May 10, 20196 min

As a fan of many things including comic books, sci-fi fantasy, and of course movies there is one thing me and a lot of my ilk have in common, we love to hear about the creative process. We can devour inside info of the creation of something we fall in love with. I can remember seeing The Iron Giant in 1999 and wondering who is this Brad Bird guy and what else has he done? So when it comes to something as epic, influencing and game-changing as The Lord of the Rings was both at the time of its release in 1954 all the way to the live-action film versions in the early 2000’s, one cannot help but wonder where did all of these ideas come from, who thought all of this up?

John Ronald Reuel Tolkien (Harry Gilby/Nicholas Holt) is one of two children who is uprooted from his home in a small village in the hills to live in the industrial end of Birmingham, filled with smoke and cities. Shortly thereafter the Tolkien boys lose their mother and are left in the guardianship of Father Francis (Colm Meany) who places the boys in a home where they will live with another orphan Edith Bratt (Mimi Keene/Lily Collins) and go to an all boys boarding school. Here, young Ronald meets a trio of boys who will become his life long friends.
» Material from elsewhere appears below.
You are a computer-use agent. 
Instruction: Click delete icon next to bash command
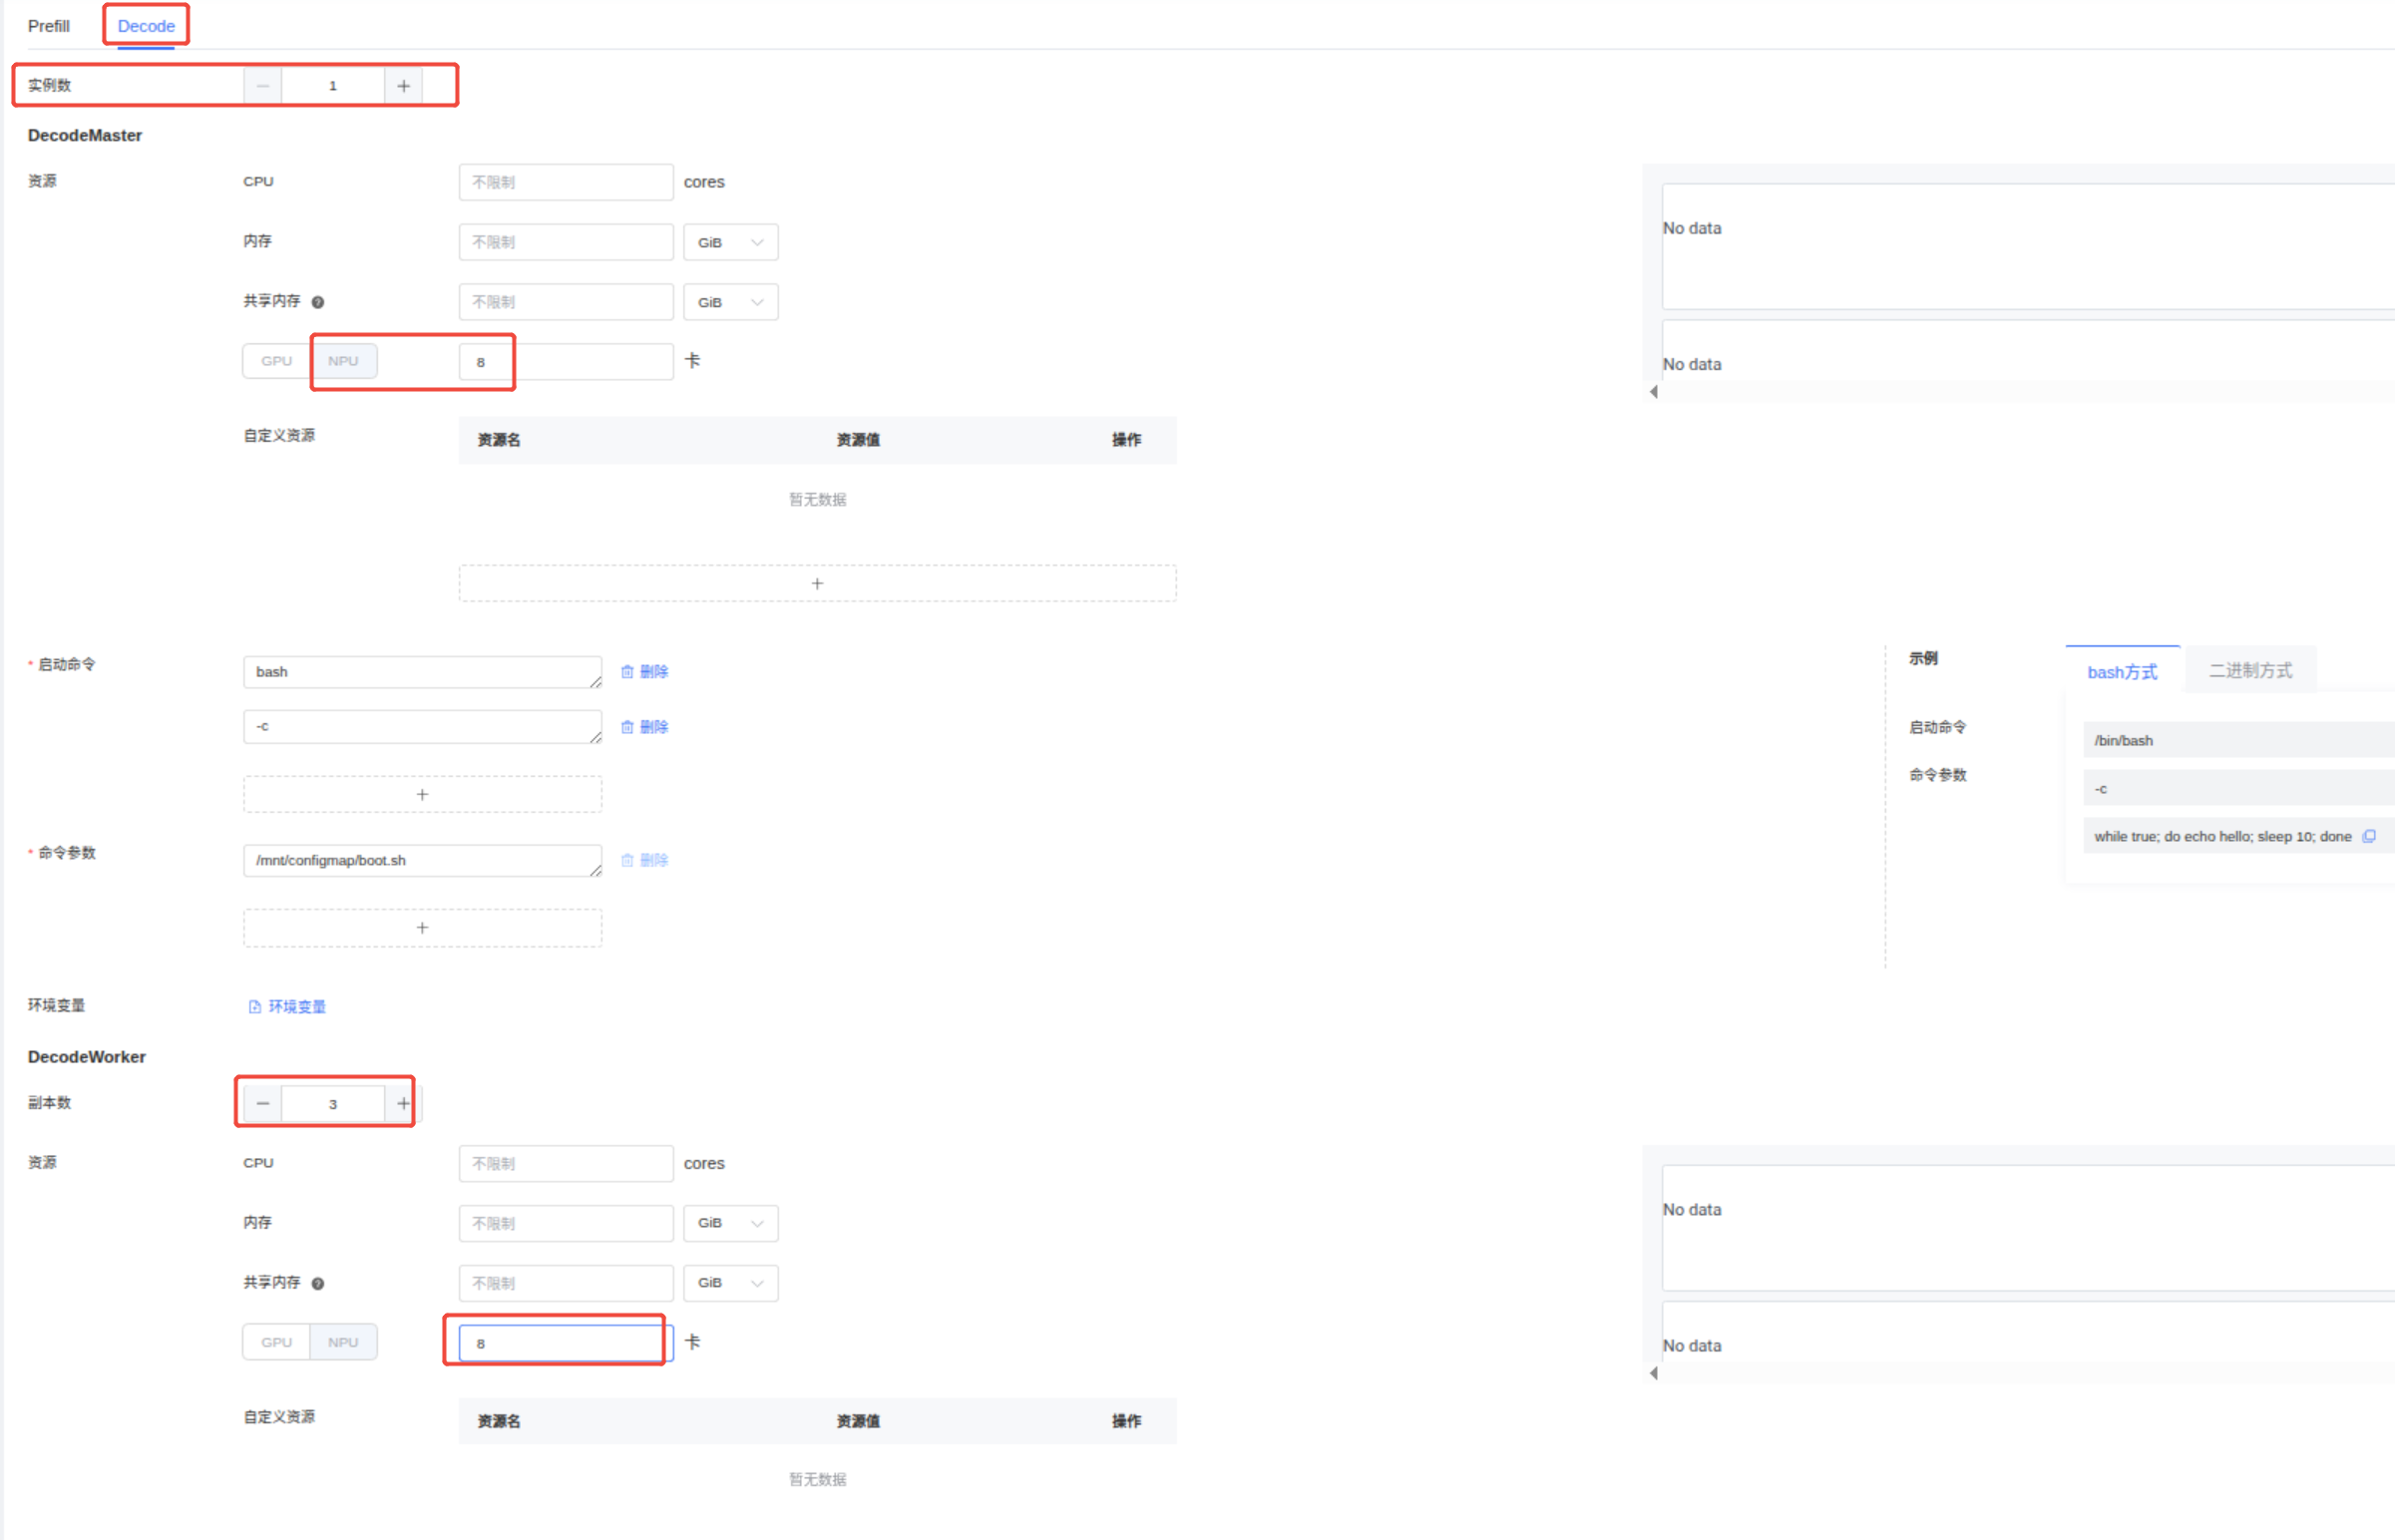pyautogui.click(x=627, y=672)
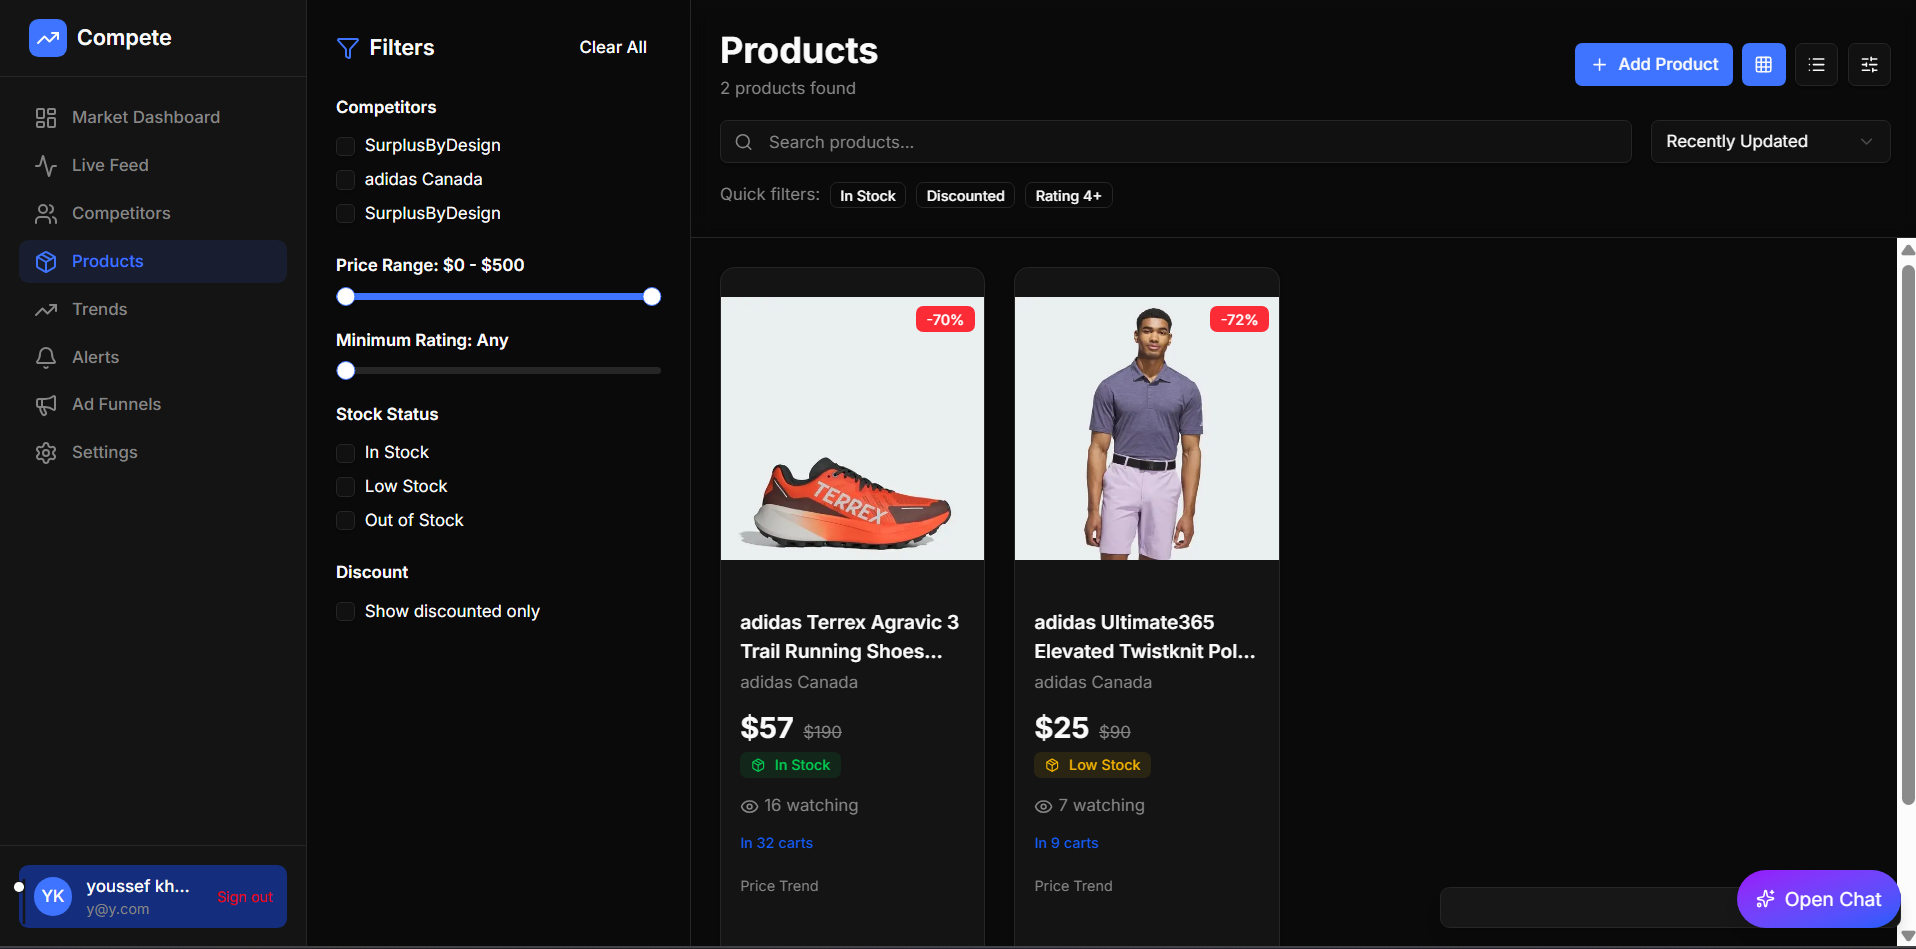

With flashes forward to the deadly trenches of World War I, Tolkien struggles to survive with hopes of reuniting with the woman he loves.

Tolkien like so many other biopics before it falls into the same pitfalls as in having too much of a life to cover and very little time to do it in. Director Dome Karukoski along with the writers of the film David Gleeson and Stephen Beresford were wise to keep to his young life before he became the famous writer of The Hobbit and the Rings trilogy, but struggle to keep us engaged throughout. Maybe it’s the setting and place where one was to be a proper gentleman with limited displays of emotion, but every time the film would have a jolt of inspiration or true emotion it quickly fizzled out. The relationship with Tolkien and his friends has rare moments of levity and even rarer moments of what kept these boys together. The fact that all of them wanted to be creators of art in one form or another took a backseat for the narrative as it apparently did in their lives, but it was hard to feel anything for them individually.

The saving grace of the film is Nicolas Hoult, who broke into film with the underrated About a Boy and has since been in X-Men films, zombie comedies, and in the classic Mad Max: Fury Road. In Tolkien he is reserved mostly but with his piercing Benedict Cumberbatch gaze and bumbling Hugh Grant charm he really is the standout and I hope he plays to his strengths in his upcoming work. Lily Collins has a strong performance as Edith and does her best to keep up but is at the mercy of a truncated script as she’s given little to do.

As a fan of Tolkien’s work, I would have rather seen his struggles with writing his classics, while trying to hold a family together and dealing with the writing and scholarly world of the times. But as a fan of film I just wanted a solid love letter to the man that would grow to become a legend while giving us legends, instead this film is a “not to scale” note at the bottom of an otherwise enormous map of a life.